Write out, from the entries below, exactly the lines that run between the lines holding "The height and width of the screenshot is (542, 835)." and "Open Help for Database Manager", inclusive, and stop there.

───── SOURCE RECORDS

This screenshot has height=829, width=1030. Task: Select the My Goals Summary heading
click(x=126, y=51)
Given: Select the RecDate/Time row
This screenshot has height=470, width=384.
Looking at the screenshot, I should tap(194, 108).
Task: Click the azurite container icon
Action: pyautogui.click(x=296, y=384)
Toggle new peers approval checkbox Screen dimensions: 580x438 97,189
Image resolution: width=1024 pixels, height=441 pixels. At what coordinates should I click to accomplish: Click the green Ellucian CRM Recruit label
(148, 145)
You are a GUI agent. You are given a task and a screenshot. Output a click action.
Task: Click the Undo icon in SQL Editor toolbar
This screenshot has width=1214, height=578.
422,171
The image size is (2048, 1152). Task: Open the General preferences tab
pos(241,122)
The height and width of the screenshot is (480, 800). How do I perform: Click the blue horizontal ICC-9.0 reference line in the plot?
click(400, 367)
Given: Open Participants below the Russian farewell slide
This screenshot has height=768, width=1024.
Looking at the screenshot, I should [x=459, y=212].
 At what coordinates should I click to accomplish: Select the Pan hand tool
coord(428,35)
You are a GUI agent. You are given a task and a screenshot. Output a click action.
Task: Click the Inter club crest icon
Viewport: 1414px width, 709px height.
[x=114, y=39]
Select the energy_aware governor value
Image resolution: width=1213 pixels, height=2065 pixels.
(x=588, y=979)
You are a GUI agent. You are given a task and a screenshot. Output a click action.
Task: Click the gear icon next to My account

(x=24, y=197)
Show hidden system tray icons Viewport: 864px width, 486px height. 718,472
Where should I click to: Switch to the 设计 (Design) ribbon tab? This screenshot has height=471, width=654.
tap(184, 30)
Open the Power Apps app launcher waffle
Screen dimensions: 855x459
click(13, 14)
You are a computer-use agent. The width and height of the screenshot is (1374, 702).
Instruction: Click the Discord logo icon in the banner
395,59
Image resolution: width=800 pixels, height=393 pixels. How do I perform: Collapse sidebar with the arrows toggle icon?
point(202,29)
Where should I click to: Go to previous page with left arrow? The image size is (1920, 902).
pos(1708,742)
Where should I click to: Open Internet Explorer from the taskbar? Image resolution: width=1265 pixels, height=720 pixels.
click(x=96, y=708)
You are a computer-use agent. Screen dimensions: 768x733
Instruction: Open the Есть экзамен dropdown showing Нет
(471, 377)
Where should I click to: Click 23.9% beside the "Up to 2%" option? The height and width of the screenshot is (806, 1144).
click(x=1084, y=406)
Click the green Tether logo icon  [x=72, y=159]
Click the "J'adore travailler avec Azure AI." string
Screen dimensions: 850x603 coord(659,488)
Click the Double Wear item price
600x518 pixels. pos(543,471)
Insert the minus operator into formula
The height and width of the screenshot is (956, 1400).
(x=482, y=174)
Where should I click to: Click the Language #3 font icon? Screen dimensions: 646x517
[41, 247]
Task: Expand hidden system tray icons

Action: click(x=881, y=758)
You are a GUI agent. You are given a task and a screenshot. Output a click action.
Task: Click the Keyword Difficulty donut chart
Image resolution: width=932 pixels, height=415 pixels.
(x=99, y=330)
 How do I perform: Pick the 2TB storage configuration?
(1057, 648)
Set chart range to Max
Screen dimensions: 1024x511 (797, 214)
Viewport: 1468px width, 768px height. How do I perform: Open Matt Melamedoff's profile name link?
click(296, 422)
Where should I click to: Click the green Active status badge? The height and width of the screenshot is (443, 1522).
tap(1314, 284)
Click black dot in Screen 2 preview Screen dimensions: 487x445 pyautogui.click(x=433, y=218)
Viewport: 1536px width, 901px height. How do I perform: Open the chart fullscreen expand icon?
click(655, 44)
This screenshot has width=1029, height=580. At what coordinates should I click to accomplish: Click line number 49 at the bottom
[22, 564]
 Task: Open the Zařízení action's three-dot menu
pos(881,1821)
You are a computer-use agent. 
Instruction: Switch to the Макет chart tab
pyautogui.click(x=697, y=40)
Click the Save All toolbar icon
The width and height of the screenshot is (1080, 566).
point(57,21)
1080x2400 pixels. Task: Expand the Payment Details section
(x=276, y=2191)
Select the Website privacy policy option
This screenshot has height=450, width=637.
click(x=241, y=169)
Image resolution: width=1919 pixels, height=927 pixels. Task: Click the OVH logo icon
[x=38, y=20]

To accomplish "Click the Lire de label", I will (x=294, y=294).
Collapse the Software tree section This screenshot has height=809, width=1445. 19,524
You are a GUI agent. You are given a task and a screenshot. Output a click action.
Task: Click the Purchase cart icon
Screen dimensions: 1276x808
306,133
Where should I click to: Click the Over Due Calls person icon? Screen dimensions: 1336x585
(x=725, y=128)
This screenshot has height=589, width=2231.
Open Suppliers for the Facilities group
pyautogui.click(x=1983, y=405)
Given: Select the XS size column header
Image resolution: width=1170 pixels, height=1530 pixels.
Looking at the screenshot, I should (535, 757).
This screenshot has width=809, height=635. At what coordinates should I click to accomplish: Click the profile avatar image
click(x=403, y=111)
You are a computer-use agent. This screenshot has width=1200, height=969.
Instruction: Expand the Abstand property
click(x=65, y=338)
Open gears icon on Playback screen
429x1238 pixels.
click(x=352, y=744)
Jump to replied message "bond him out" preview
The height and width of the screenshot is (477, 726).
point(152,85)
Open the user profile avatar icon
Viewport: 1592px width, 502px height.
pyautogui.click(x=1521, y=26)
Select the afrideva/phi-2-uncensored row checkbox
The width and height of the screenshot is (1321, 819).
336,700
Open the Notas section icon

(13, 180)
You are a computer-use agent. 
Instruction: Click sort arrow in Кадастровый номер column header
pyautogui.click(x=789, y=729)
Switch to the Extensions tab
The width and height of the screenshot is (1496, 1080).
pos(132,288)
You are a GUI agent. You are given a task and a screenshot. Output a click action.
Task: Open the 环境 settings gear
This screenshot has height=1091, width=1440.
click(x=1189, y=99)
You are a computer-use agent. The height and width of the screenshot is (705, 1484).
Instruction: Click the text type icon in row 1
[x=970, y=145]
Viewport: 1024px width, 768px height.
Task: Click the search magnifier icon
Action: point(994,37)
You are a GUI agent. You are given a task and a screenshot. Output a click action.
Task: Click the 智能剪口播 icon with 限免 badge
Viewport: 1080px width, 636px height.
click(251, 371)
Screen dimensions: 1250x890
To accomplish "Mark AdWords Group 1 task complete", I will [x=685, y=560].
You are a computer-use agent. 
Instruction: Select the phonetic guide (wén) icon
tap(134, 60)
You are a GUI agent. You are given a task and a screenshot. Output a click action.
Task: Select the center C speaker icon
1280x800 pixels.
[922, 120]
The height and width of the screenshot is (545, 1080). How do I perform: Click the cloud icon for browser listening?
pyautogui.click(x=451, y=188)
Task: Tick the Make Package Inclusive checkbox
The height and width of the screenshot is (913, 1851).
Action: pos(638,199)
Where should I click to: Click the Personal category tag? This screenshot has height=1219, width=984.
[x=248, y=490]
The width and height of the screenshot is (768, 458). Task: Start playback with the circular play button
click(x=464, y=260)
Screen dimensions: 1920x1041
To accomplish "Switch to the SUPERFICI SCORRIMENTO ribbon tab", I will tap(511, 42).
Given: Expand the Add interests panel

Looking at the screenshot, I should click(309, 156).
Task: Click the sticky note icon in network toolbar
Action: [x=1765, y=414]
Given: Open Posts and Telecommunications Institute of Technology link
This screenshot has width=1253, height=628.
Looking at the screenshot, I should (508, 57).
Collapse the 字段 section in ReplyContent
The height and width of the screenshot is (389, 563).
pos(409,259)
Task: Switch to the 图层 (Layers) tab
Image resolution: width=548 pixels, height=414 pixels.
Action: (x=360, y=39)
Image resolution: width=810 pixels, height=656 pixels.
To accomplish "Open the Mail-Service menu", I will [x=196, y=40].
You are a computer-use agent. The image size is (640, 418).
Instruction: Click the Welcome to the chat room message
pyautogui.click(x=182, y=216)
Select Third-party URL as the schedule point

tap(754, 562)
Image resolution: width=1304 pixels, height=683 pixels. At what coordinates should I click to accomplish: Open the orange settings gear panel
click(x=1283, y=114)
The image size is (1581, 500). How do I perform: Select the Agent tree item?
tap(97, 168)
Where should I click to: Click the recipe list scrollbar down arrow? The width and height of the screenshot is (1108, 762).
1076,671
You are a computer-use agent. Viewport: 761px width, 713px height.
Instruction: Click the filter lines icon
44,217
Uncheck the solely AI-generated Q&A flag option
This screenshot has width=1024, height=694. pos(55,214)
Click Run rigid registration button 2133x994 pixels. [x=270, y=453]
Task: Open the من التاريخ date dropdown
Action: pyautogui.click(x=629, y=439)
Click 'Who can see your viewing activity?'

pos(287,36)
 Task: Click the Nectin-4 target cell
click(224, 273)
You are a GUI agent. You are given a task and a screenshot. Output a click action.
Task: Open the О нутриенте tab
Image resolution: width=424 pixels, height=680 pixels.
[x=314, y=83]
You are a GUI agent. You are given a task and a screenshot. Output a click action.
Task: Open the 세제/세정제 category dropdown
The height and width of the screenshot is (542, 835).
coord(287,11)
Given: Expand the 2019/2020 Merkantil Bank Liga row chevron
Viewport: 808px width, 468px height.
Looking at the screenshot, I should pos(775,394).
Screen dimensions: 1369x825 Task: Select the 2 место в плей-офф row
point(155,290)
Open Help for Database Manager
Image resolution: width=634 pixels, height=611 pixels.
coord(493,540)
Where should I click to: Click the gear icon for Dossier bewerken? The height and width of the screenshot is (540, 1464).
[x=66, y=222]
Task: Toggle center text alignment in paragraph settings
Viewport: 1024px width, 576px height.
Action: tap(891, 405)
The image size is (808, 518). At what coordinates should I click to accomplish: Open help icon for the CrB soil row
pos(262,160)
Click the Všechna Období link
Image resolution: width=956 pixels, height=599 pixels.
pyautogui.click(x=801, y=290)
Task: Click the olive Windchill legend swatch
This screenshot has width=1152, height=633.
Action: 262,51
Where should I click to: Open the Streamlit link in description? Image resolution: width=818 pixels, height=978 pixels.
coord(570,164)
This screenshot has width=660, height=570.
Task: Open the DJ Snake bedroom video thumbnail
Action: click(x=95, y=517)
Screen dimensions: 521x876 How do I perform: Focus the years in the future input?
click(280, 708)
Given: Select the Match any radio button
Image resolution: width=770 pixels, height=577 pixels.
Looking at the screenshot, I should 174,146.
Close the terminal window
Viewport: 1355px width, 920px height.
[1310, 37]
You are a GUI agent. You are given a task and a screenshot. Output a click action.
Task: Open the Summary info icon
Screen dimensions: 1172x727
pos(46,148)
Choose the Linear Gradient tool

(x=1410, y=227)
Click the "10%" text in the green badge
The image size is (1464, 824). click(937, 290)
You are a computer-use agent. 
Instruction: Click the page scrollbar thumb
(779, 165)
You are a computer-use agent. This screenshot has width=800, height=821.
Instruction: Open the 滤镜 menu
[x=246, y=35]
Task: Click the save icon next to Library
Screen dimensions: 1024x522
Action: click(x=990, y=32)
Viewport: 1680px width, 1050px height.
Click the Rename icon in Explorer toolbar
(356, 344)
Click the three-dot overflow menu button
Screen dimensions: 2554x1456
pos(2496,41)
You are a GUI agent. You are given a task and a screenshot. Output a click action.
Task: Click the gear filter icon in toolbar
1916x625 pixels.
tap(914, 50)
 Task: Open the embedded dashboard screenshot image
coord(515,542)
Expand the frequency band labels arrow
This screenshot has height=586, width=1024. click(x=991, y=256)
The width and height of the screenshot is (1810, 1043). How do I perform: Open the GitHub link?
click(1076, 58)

──────────

WRITTEN SOLUTION:
The height and width of the screenshot is (542, 835).
coord(287,11)
Given: Expand the 2019/2020 Merkantil Bank Liga row chevron
Viewport: 808px width, 468px height.
Looking at the screenshot, I should pos(775,394).
Screen dimensions: 1369x825 Task: Select the 2 место в плей-офф row
point(155,290)
Open Help for Database Manager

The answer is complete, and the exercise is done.